> [Text section]:
Right.  You were of the impression he was about the same height as yourself?--  Or higher – or taller because he was on a bit of an angle went (sic) I first saw him.  He was around about the same height then.

Can I just examine that for a moment?  Can I suggest to you that back in 1990 you described him to the police as being 5 foot 10 inches to 6 feet tall?”        

...

And that he was about your build, but perhaps a fraction bigger?--  I believe he was bigger than myself, but he was wearing a coat.  It was still cool.

...

I appreciate that this is ten years ago, so we have to search one’s memory here, but can I suggest you said at page 46 line 55, ‘Fairly solid build.  I’d say about my build, maybe a fraction bigger than me, but appeared to be of solid build anyway.  He had some sort of jumper on.’  All right?--  Yes.

You said that?--  If I said that, yes.

You were about 80 to 84 kilograms at the time; is that right?--  I would have been, yes.  Closer to 80.  Yeah, around about 80, 82, I’d say.

How many kilos are you now?--  Now?  About 85.”   

Mr Smith did not notice the colour of the robber’s eyes.  Mr Smith who knew Ruys stated that Ruys was not the robber.

  1. Ms Neil had given evidence at the trial in June 2000. As she was on holidays overseas, the parties agreed that her sworn evidence on the prior occasion would be read to the jury. Her evidence was that when she arrived at the hotel on 30 April 1990 and was walking toward the office, she saw somebody standing there with a gun. She described the person as follows:

“This person, could you just describe about how tall?--  Well, I’d say fairly tall, nearly 6 foot.  He was really heavy set, thick clothing on.

What colour clothing?--  I’m pretty sure it was a dark green jumper, and it was – I’m really not sure of the pants.  I’m pretty sure they were dark with a boot like shoe on.  He had a balaclava and gloves.

Balaclava – what sort of colour was that?--  It was a fawny colour.  It was a light colour.

All right. What sort of apertures were in the balaclava?--  He just had his eyes – all I could see were the eyes.

...

Now, how close did you get to the person?--  He was standing probably 10 feet away from me.

Right.  Could you see the colour of his eyes?--  They were brown.  I thought they were a light brown.

Okay.  Now, pants, can you remember -----?--  I’m not clear, but I’m pretty sure they were dark pants.

Now, you said he had a gun  What sort of a gun?--  It looked like a long barrelled rifle.”

  1. In cross-examination Mr Ruys had agreed that the appellant has blue-green eyes and that he would have been well over 100 kgs back in 1990. One of the investigating police officers, Detective Trezise, gave evidence that he had measured the appellant in business shoes and his height was 189 cms – approximately 6 feet 2 ½ inches.
  1. There were other witnesses called by the prosecution who gave evidence relevant to the explanations given by the appellant in his recorded interview about the cash transactions for the business between 30 April and 4 May 1990.
  1. The appellant did not call or give evidence at the trial.

Summing-up

  1. The learned trial judge directed the jury in appropriate terms on direct evidence, circumstantial evidence, an accomplice’s evidence, the effect of prior inconsistent evidence, reliability of witnesses with particular reference to partial witnesses and witnesses with memory defects and identification/description evidence. There is no significant attack made by the appellant on the summing-up and, in fact, no errors can be discerned in the summing-up.

> [Instruction A]: Reproduce the part of the court judgment excerpt from "1. The appellant" up to and including "in the summing-up.", word for word.

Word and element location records

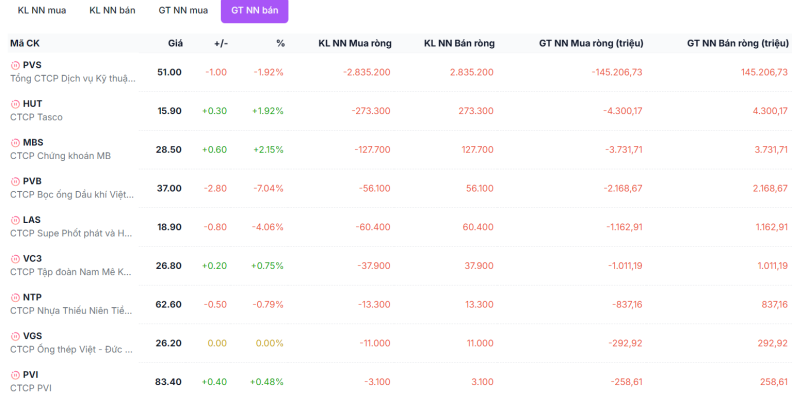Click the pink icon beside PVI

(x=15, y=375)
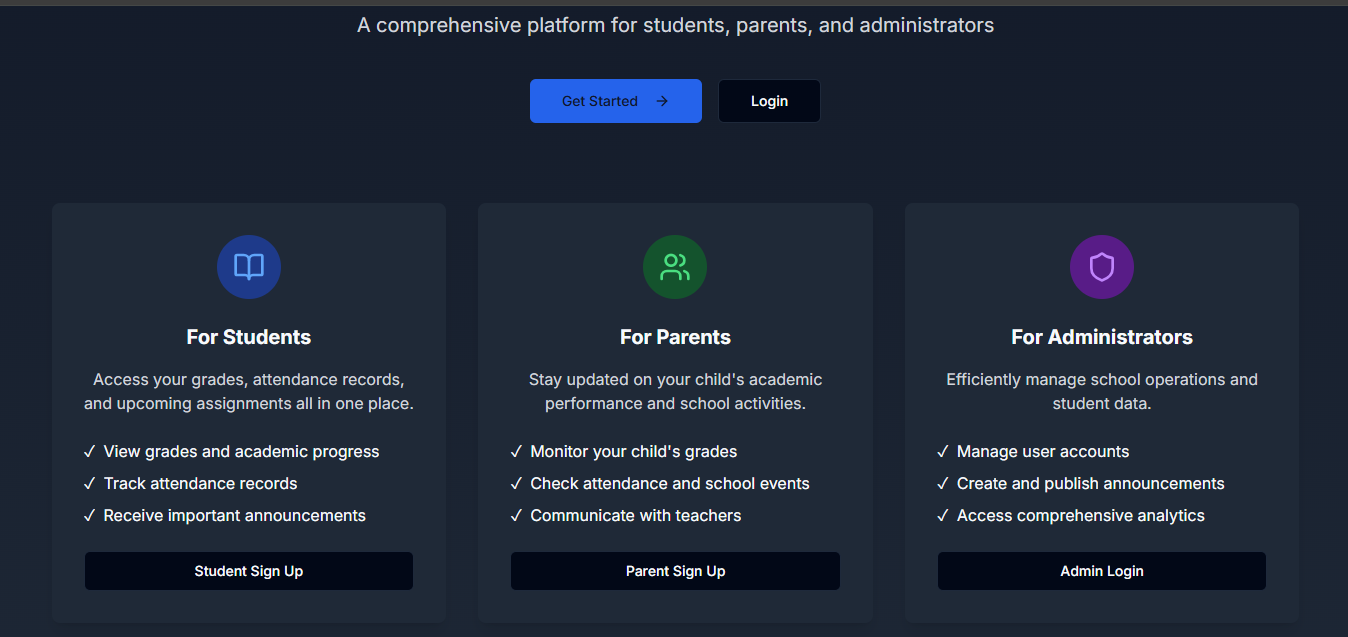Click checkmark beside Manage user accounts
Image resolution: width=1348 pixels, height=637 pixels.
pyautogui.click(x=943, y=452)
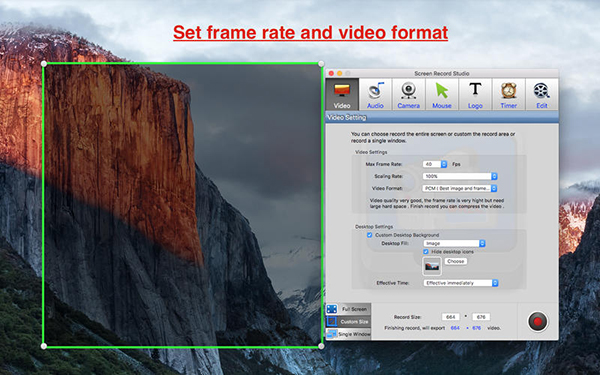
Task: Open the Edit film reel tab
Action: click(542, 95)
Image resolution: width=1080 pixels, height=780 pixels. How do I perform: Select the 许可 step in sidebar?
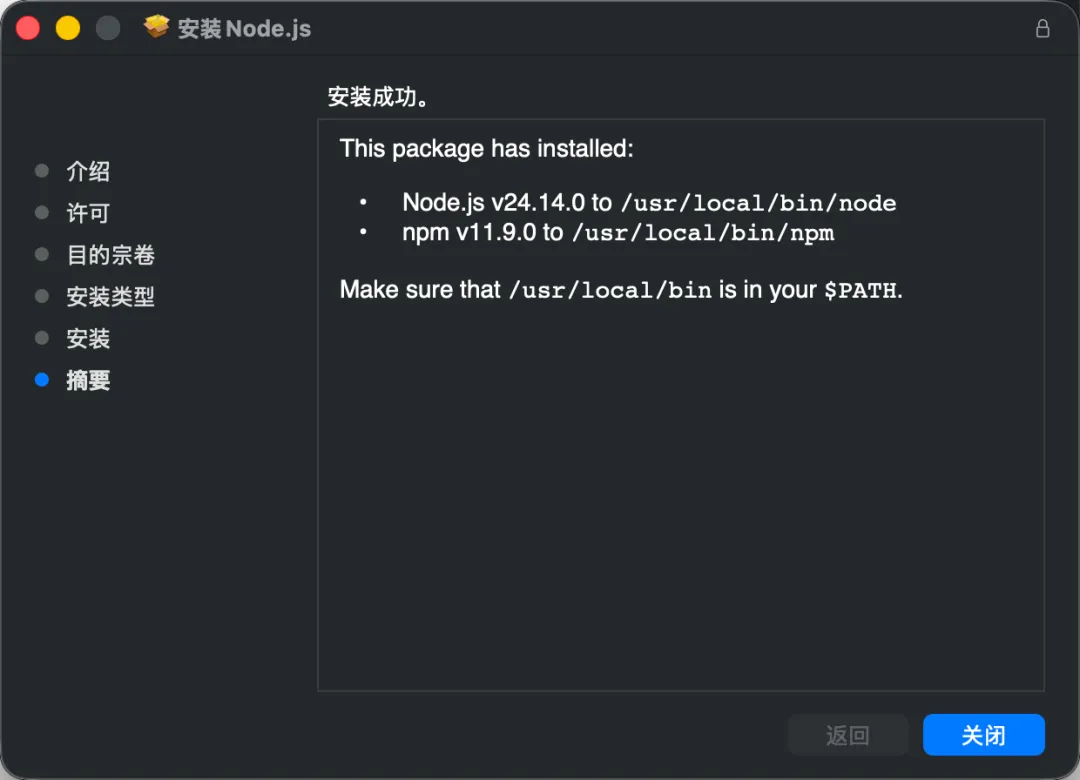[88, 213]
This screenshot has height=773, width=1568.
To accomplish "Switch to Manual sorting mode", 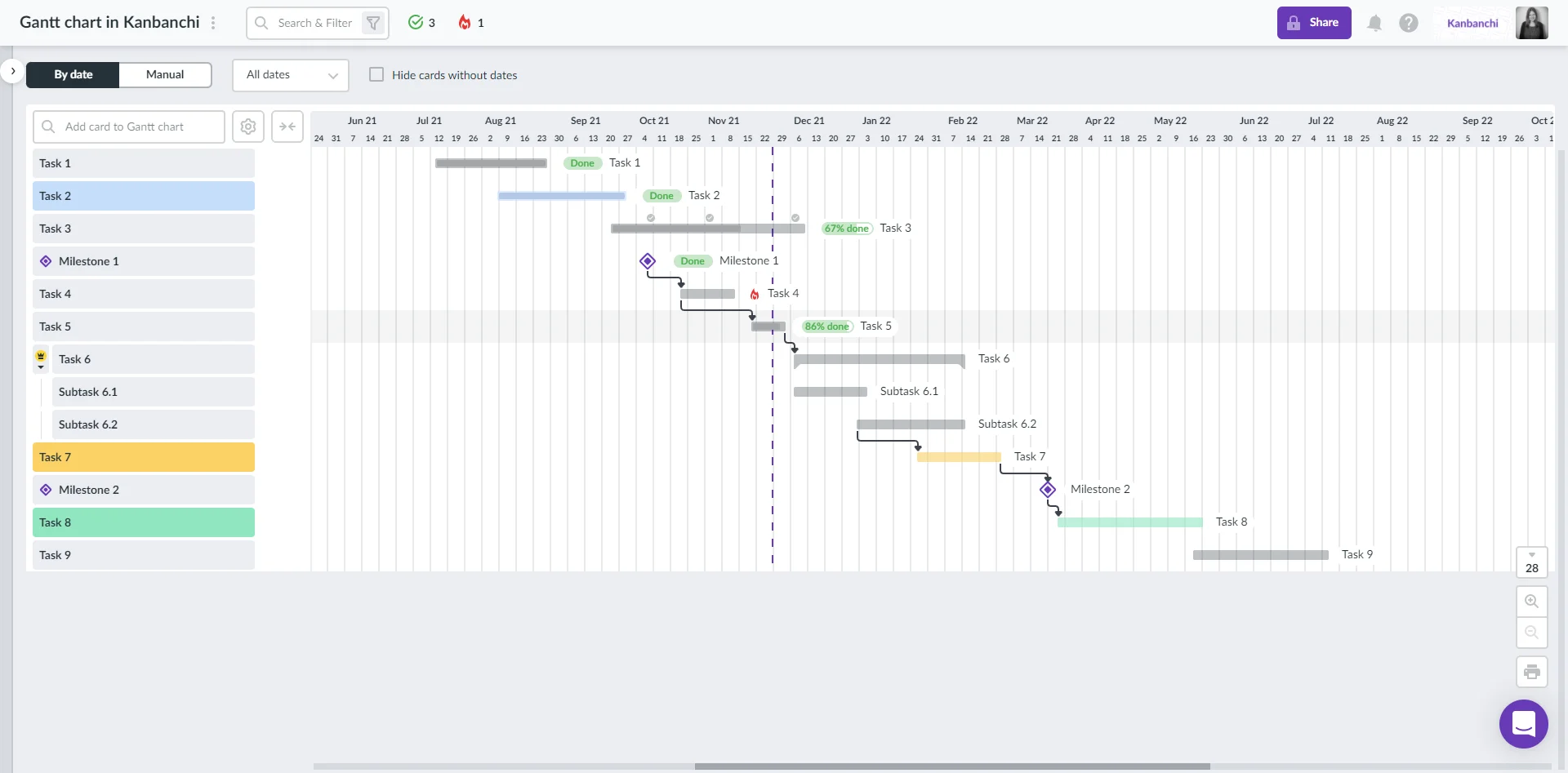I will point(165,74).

> [Instruction B]: Go through the records and keep only the lines that contain the string "Image", copying each one unchanged. The match is case-sensitive.

> [Response A]:
1. The appellant did not call or give evidence at the trial.

Summing-up

  1. The learned trial judge directed the jury in appropriate terms on direct evidence, circumstantial evidence, an accomplice’s evidence, the effect of prior inconsistent evidence, reliability of witnesses with particular reference to partial witnesses and witnesses with memory defects and identification/description evidence. There is no significant attack made by the appellant on the summing-up and, in fact, no errors can be discerned in the summing-up.

> [Response B]:
Image resolution: width=1348 pixels, height=637 pixels.
Image resolution: width=1080 pixels, height=780 pixels. How do I perform: Select the 许可 step in sidebar?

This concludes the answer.